Four date measurements are defined in the Financial application in addition to the calendar feature built into the application that is most visible with the calendar picks available for date fields. Definition of these date measures has to occur before most other activity can take place in the application, starting with Fiscal Years, Accounting Periods, and ending with Calendar Dates. The fourth measure is one that is standard and requires no definition - Fiscal Quarters.

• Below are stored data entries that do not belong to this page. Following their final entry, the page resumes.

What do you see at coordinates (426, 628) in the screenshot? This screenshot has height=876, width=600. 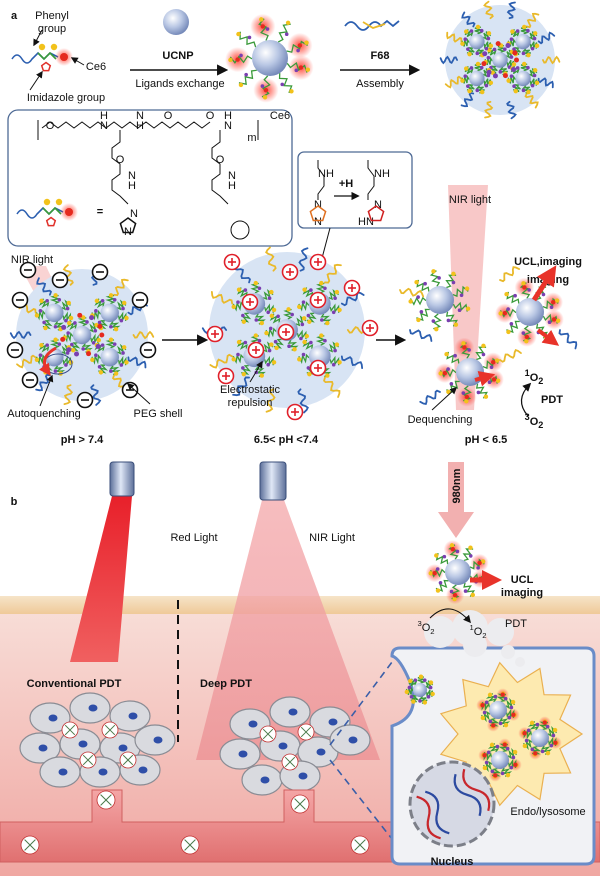 I see `element: O` at bounding box center [426, 628].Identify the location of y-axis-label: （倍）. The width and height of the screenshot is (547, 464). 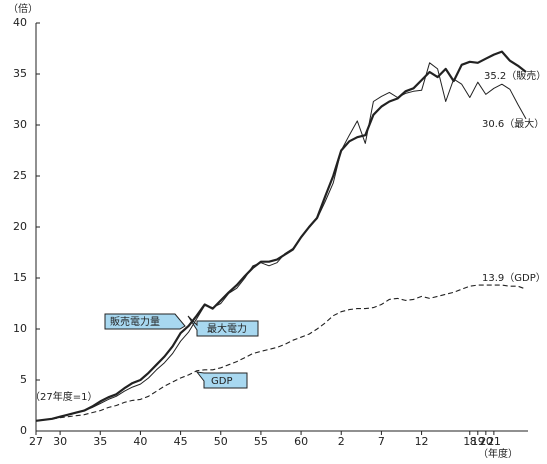
(23, 8).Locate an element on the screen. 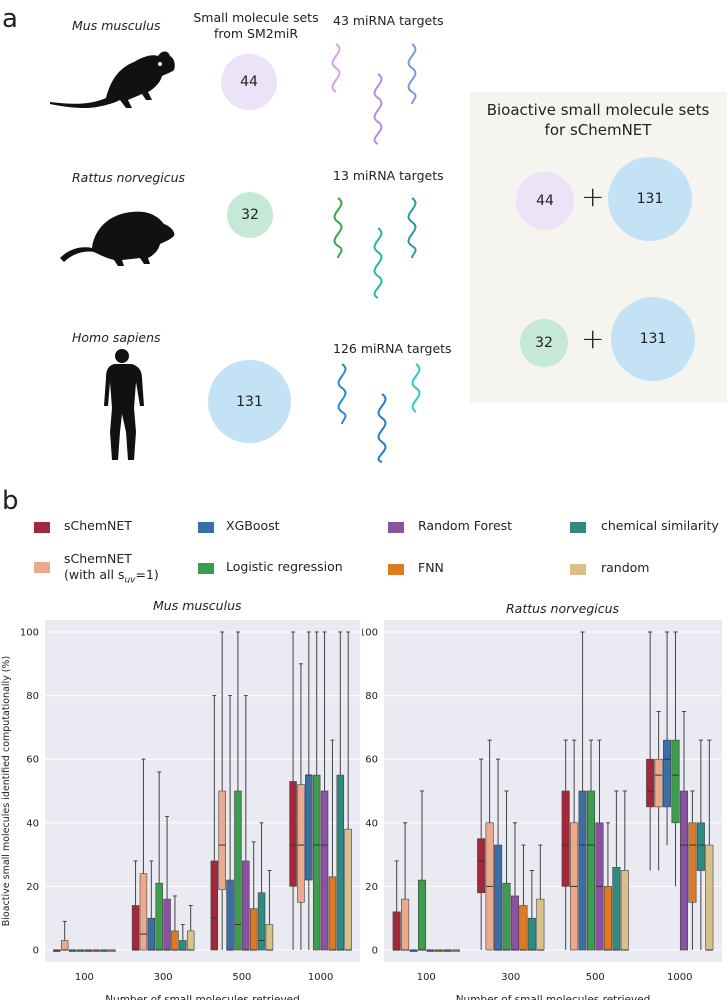  legend-label-random-forest: Random Forest is located at coordinates (466, 526).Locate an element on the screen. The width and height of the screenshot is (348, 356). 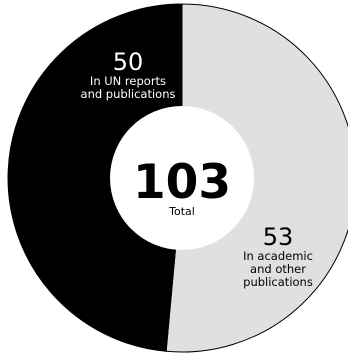
slice-description-line: In academic is located at coordinates (278, 256).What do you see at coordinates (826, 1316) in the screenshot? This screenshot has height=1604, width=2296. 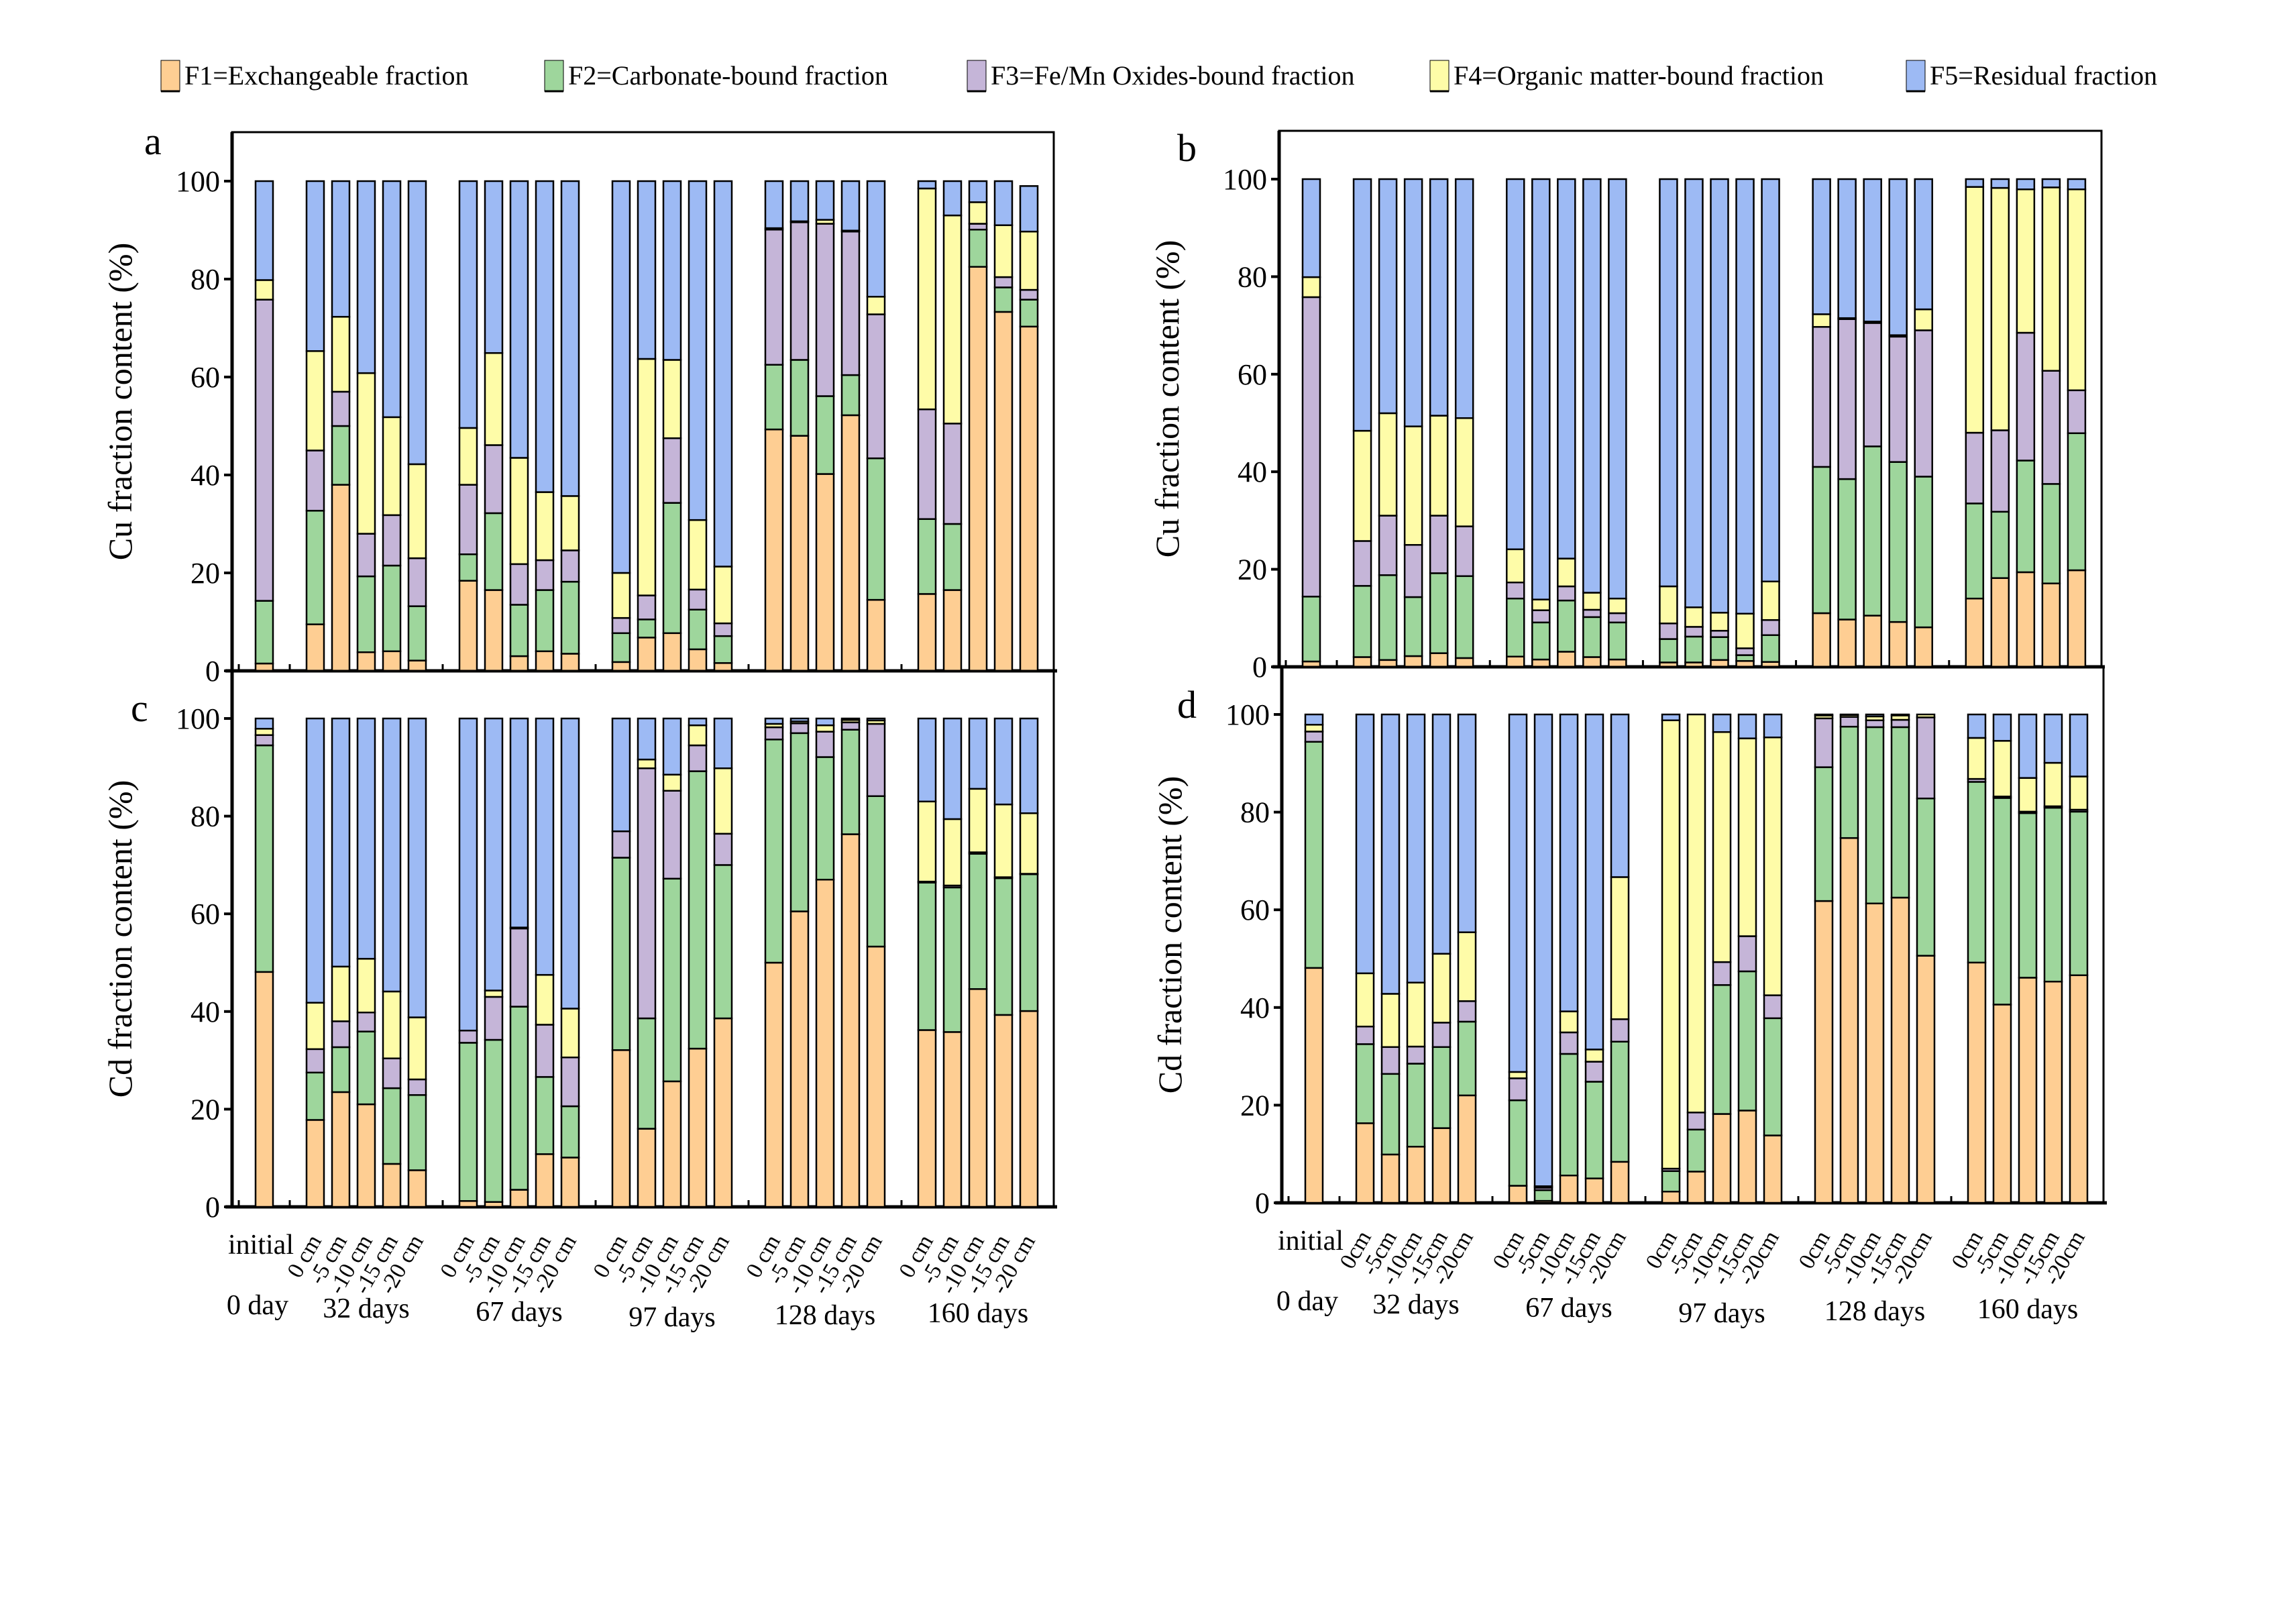 I see `x-group-label: 128 days` at bounding box center [826, 1316].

Four variants of the term year are used in reference to accounting entries: Calendar Year, Fiscal Year (FY), Accounting Fiscal Year (AFY), and Budget Fiscal Year (BFY). Of the four, only the fiscal year and accounting fiscal year are the same measurement. If a government operates financially on a calendar year, then the first three become the same measurement. However, that is often not the case, thus a difference arises between calendar and fiscal year. A calendar year is the familiar year of January 1 to December 31. The fiscal year is then defined as July 1 to June 30 or October 1 to September 30, depending on the government.

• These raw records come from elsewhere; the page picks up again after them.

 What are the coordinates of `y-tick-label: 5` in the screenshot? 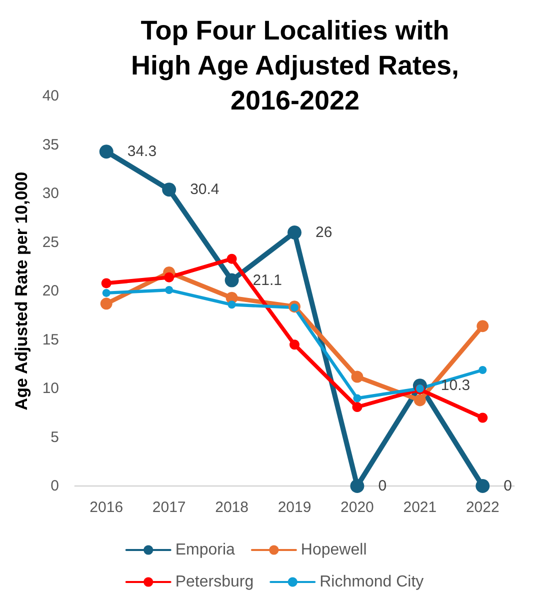 It's located at (54, 437).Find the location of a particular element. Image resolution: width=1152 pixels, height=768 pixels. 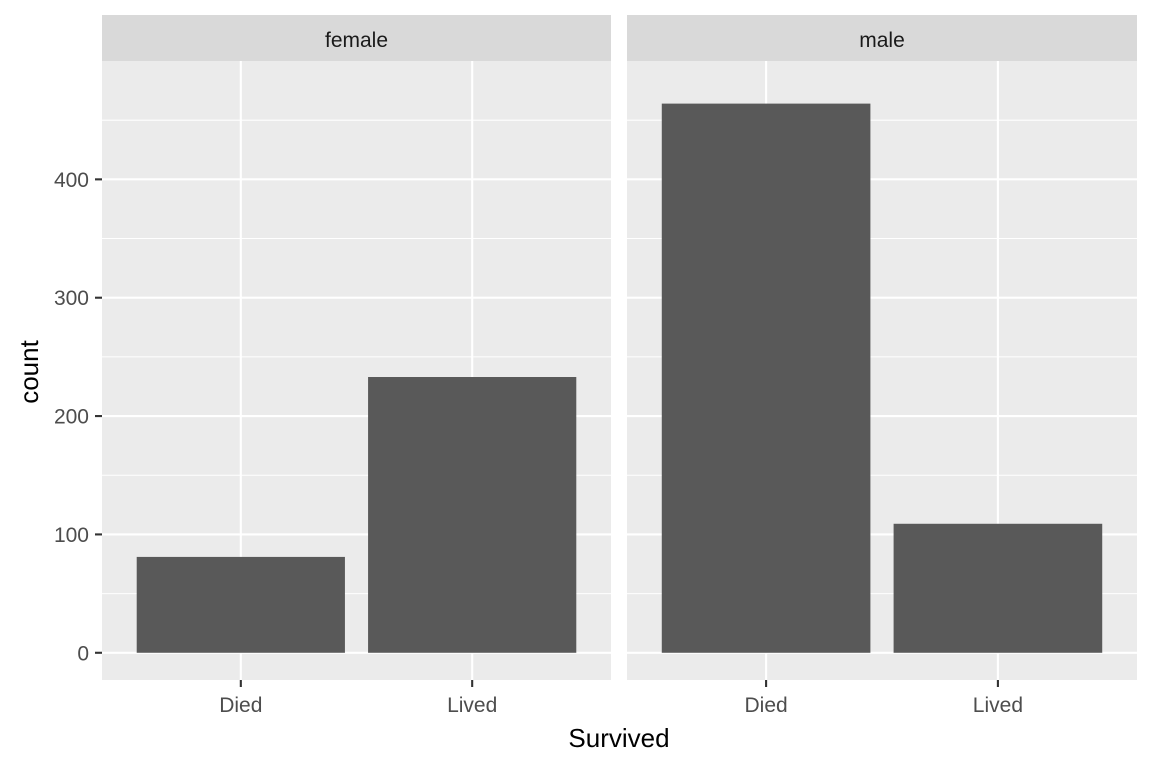

y-axis-title: count is located at coordinates (29, 371). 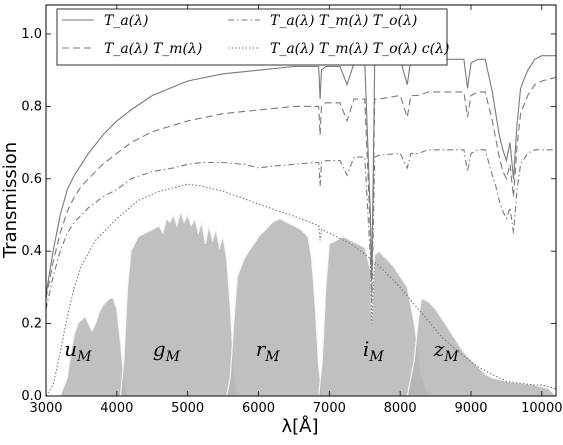 What do you see at coordinates (542, 408) in the screenshot?
I see `x-tick-label: 10000` at bounding box center [542, 408].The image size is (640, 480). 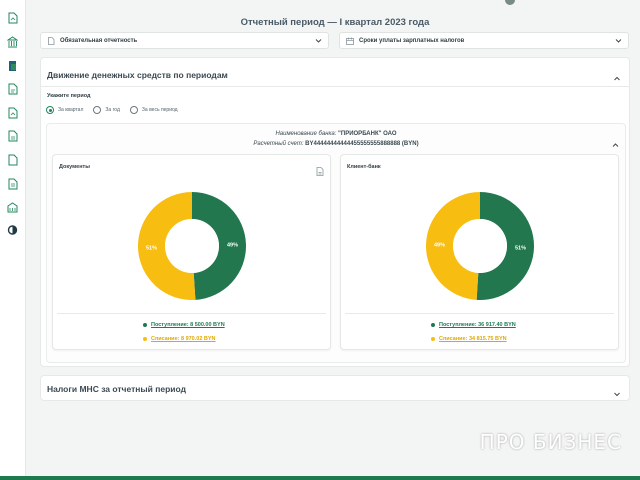 I want to click on income-link: Поступление: 36 917.40 BYN, so click(x=478, y=325).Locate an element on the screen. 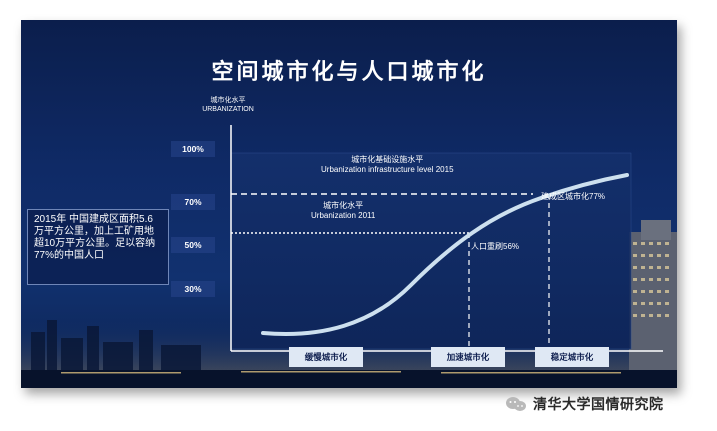 The image size is (717, 431). watermark: 清华大学国情研究院 is located at coordinates (584, 404).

The budget fiscal year is often seen as having the same definition of the fiscal year, however, activity against that budget fiscal year can occur before the start of the fiscal year begin date and after the fiscal year end date. For that matter, accounting activity can occur against a fiscal year before and after the official start and end dates of that year. This pre and post activity is a choice that is tightly controlled within a financial application by one or more of the means described here in this users guide.

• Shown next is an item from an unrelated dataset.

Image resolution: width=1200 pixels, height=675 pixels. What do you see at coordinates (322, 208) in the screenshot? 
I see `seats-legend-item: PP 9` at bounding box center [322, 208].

Four variants of the term accounting period are used in reference to accounting entries: Accounting Period (APD), Period (PER), Fiscal Period, and Month. Periods 1 thru 12 are the easiest ones to understand because they equate to the 12 months found in a year. CGI Advantage Financial allows for the definition of up to 99 periods to provide reporting and control flexibility. The most common application of accounting periods will extend into periods 13 and possibly 14, called adjustment periods, to contain different accounting entries processed in a subsequent year against a prior year. With 99 periods, an application can have all of the adjustment periods necessary. In fact, an application can even be defined to have bi-weekly or weekly periods, given 99 are available.